Each day I
am presented with new challenges.
Ones that can bring me to tears and sometimes make me question what I am
doing in Africa. At the end of the
day though, God sits me down or makes me go running and opens my eyes again to
the beauty of this country. He
reminds me of why I am here. He
blesses me with parents and amazing friends that help me through these challenging
times and who remind me that baby steps are better than big strides.
These past
couple of days I have been so grateful for my parents and for the friends I
have made since being in Namibia.
With every up and down, I know there is at least one person close to my
heart that will rejoice with me in my successes or talk me through my hard times. Before everyone goes and assumes that I
am depressed over here in Namibia though, I just want to say I am not. This a life-altering situation that
even a person who plans as much as I do could not prepare for. Nothing in Windhoek or Omungwelume really
put into perspective the life I would be living for the next year. Each day I struggle to communicate with
my learners or colleagues, each day I am confused at least five times, each day
I am exposed to something completely new.

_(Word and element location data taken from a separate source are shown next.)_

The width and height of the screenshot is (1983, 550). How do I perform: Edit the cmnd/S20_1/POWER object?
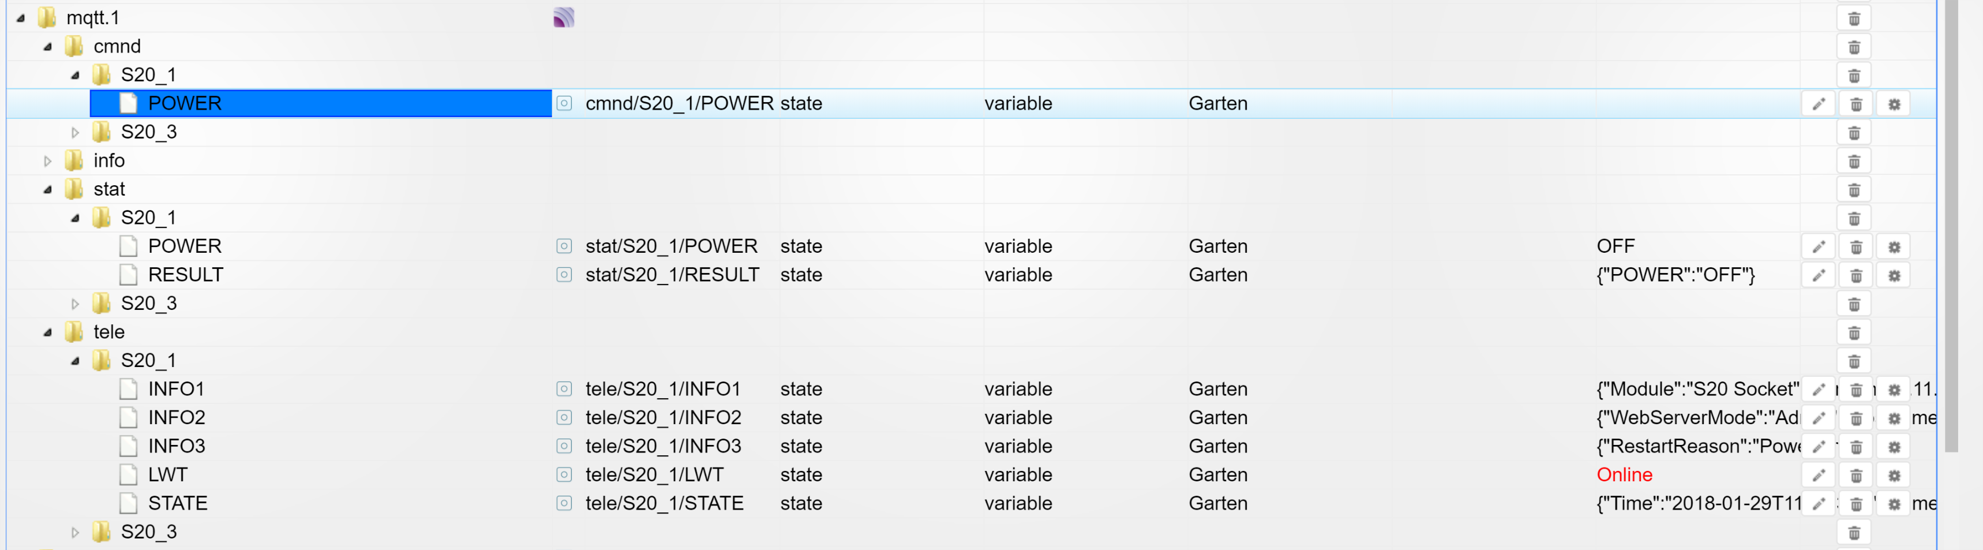click(x=1818, y=104)
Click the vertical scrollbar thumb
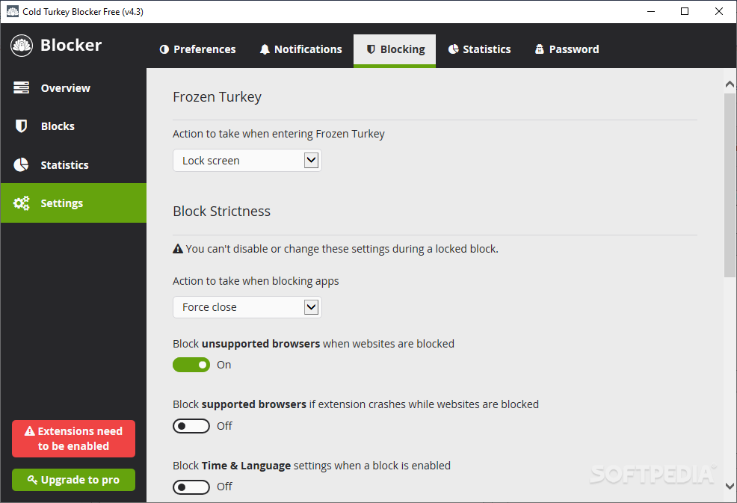 click(x=730, y=185)
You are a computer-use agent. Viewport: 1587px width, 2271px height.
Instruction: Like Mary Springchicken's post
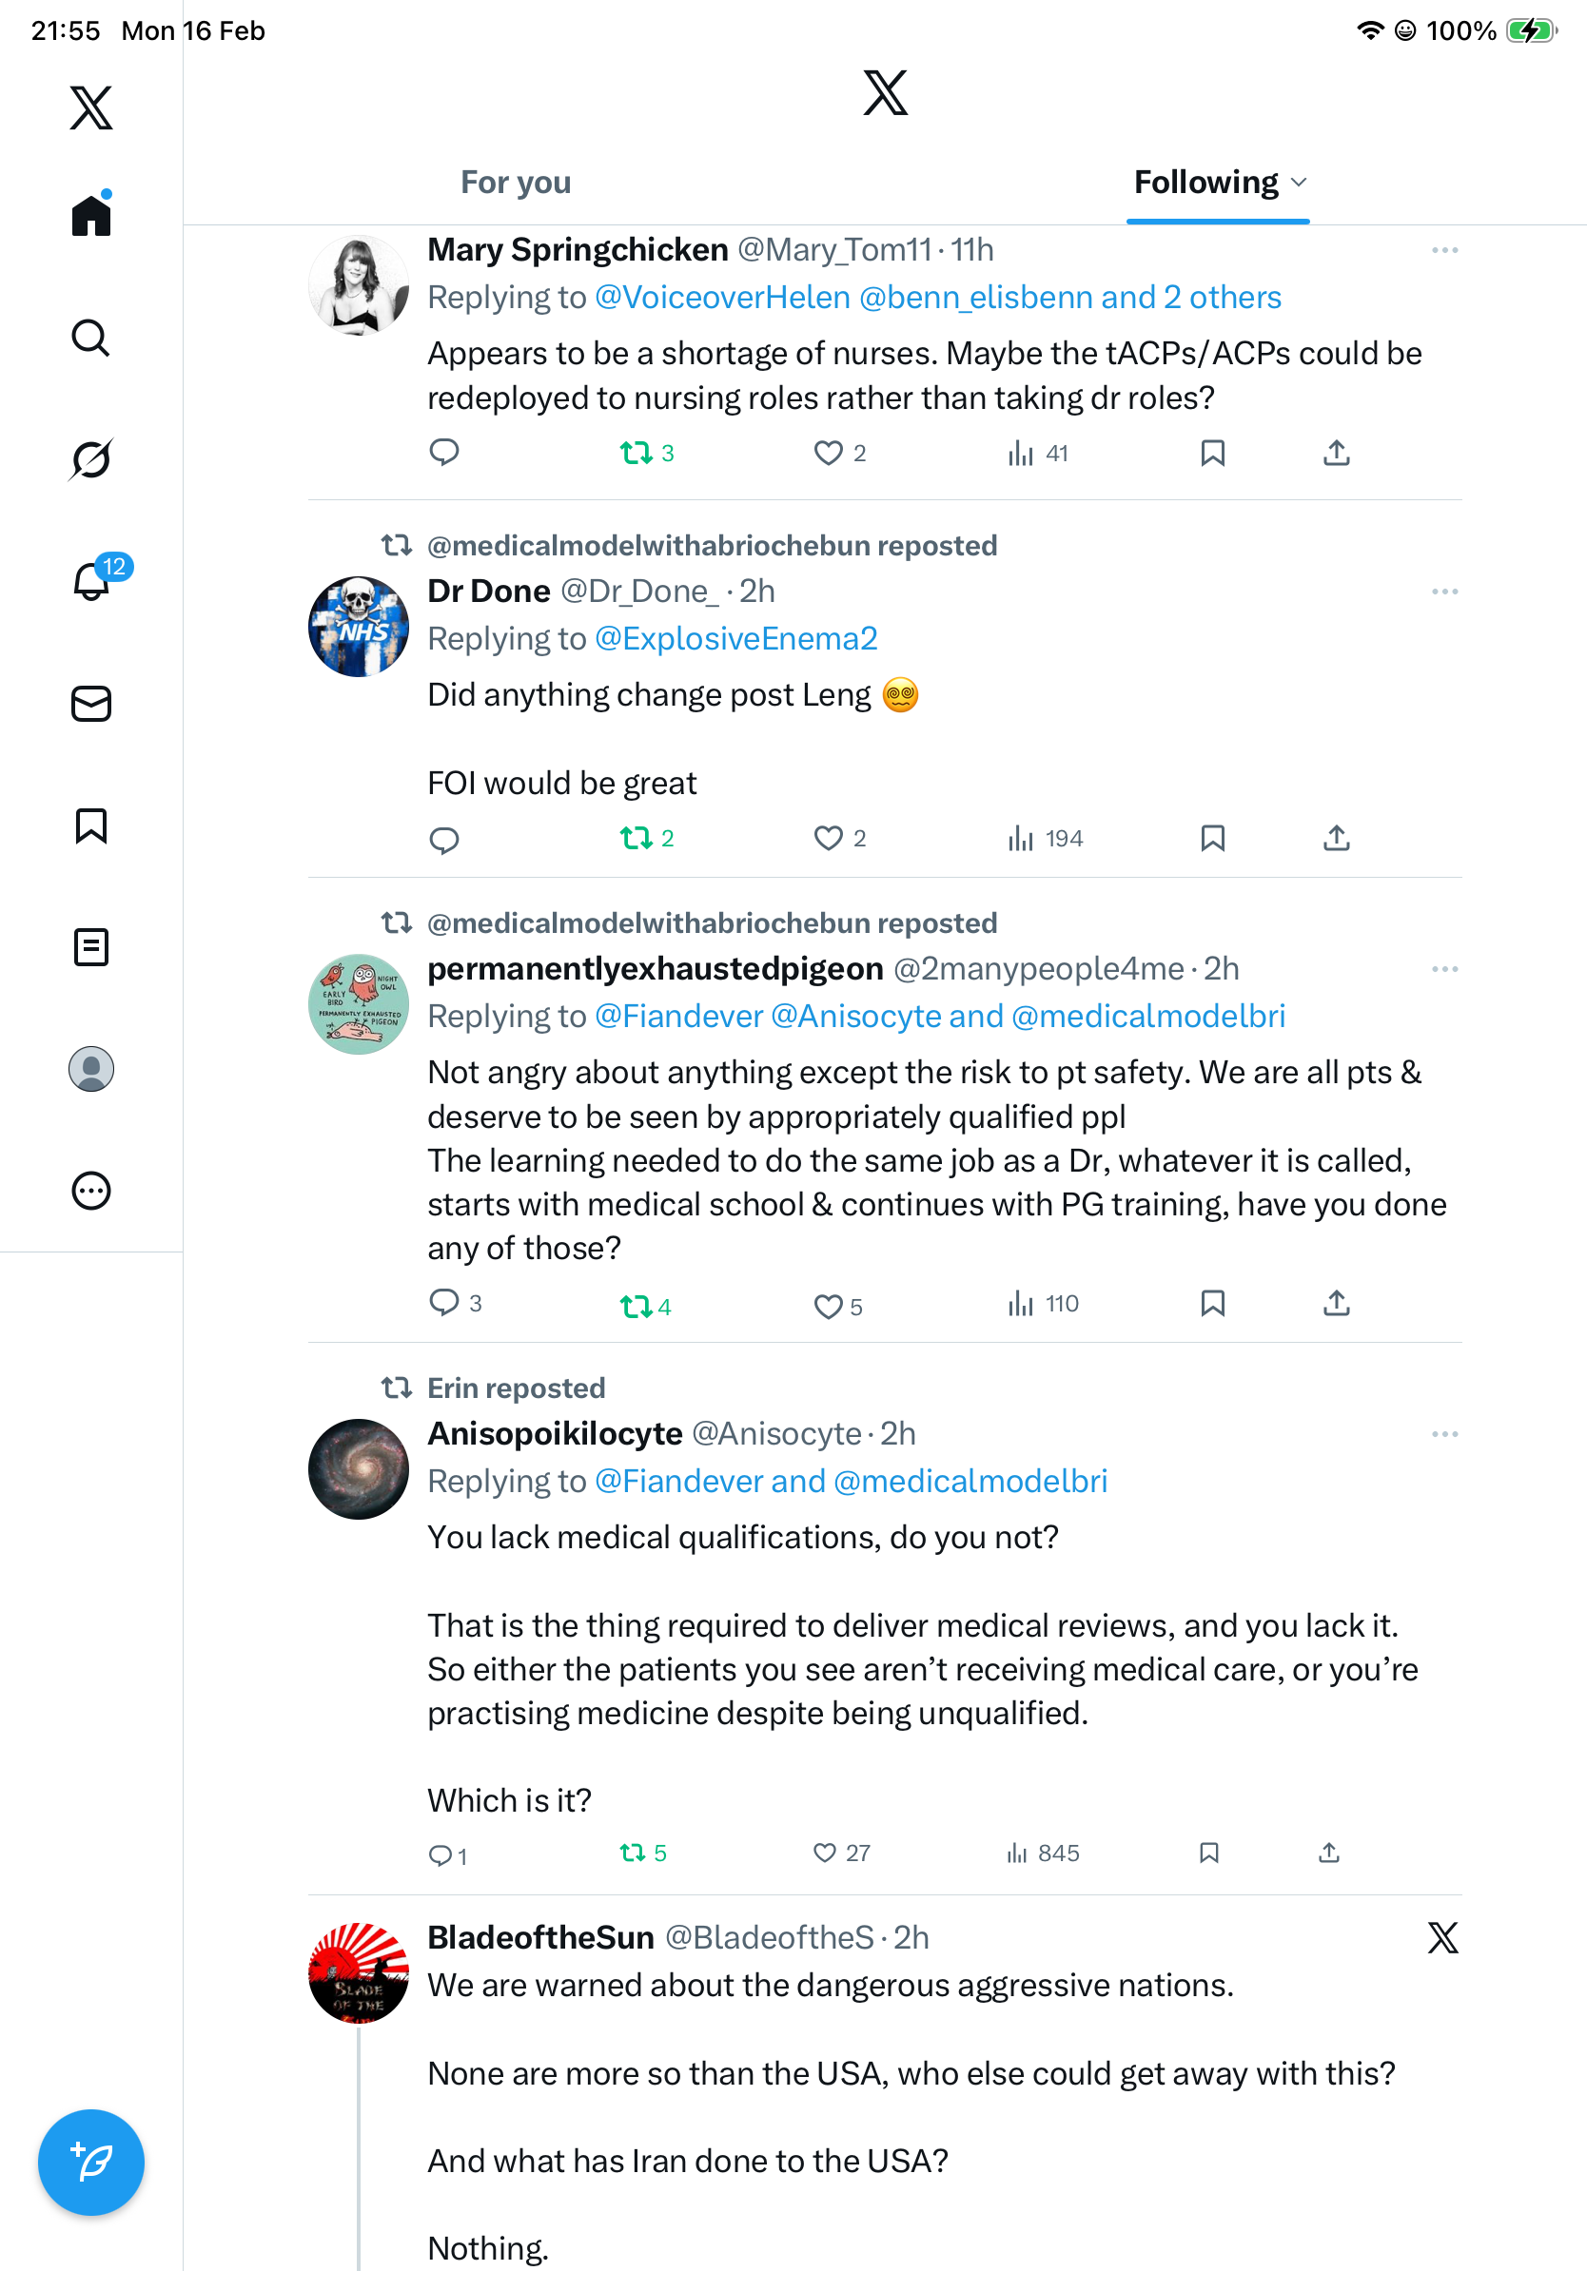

I have cried due to homesickness, I have praised God for his beauty, and
I have been content with my surroundings.
Although
these first couple of days have been difficult, there is so much beauty
surrounding me! I have learners
always eager to speak with me, I have goats and cows that roam free in my front
yard, I have wide open spaces to my left, right, front, back, you name it. I also have friends who keep me sane, people
in Opuwo who have offered to give me a helping hand, and other people in Opuwo
who know me by name and are always there to lend a smile. In these difficult times, I need to
remember these things. I need to
remember that Rome was not built in a day, and that I am not here to change the
world, but rather to love on my learners and to make the slightest improvement
in their English skills. I am
blessed! Blessed beyond anything I
could ever deserve. Blessed by a
God who knows more than anyone exactly what I need!
My sister
wrote me a letter on the day of my WorldTeach interview, and in it she included
Hebrews 13:5-6, “God has said, “Never will I leave you. Never will I forsake you.” So we say with confidence, “The Lord is
my helper; I will not be afraid.””
Oh how I cling to these ever so honest words! He will never forsake me!